Stored records:

*** Begin section ***

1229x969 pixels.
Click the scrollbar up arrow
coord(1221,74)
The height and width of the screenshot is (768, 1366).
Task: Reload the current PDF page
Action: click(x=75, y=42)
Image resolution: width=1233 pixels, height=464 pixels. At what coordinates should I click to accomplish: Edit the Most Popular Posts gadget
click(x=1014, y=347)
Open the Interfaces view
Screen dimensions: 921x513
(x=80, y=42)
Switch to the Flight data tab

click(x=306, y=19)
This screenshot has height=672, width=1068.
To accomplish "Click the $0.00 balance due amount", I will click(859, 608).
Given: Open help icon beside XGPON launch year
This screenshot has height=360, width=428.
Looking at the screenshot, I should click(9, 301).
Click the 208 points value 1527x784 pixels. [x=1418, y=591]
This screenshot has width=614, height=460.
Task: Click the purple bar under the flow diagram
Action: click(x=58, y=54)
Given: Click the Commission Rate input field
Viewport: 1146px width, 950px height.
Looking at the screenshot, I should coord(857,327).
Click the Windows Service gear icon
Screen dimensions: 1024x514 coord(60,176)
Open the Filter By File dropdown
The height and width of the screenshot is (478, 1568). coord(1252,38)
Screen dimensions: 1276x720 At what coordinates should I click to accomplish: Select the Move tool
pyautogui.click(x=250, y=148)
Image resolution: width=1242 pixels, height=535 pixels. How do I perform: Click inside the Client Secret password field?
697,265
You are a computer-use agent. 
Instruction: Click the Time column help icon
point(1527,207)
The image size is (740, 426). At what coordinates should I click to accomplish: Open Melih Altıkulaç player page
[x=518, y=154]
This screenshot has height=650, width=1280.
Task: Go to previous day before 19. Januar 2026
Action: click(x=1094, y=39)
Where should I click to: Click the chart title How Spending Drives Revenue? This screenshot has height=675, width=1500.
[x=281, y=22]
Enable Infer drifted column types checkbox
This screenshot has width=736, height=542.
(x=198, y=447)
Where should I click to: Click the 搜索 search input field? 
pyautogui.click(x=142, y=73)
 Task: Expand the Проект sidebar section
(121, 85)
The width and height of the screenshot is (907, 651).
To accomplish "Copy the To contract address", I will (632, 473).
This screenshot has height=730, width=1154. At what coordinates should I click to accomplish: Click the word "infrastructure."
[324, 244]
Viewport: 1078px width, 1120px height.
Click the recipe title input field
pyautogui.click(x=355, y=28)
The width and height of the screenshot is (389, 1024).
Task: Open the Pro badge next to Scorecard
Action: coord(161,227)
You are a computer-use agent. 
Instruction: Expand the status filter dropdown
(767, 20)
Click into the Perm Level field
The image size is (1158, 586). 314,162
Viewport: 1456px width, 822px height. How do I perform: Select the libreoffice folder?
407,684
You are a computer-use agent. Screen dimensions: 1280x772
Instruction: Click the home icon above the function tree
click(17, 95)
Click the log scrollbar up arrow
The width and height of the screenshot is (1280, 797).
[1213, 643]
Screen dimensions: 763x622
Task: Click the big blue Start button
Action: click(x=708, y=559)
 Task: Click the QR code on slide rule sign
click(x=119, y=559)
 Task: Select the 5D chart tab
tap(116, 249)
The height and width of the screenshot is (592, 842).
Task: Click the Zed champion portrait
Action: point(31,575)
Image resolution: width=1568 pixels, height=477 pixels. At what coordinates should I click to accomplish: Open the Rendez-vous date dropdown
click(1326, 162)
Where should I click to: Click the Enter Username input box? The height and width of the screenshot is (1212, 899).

*** End section ***

EXERCISE INSTRUCTIONS: Each line in the records above with "Given" must be returned.

OUTPUT:
Given: Open help icon beside XGPON launch year
Given: Click the Commission Rate input field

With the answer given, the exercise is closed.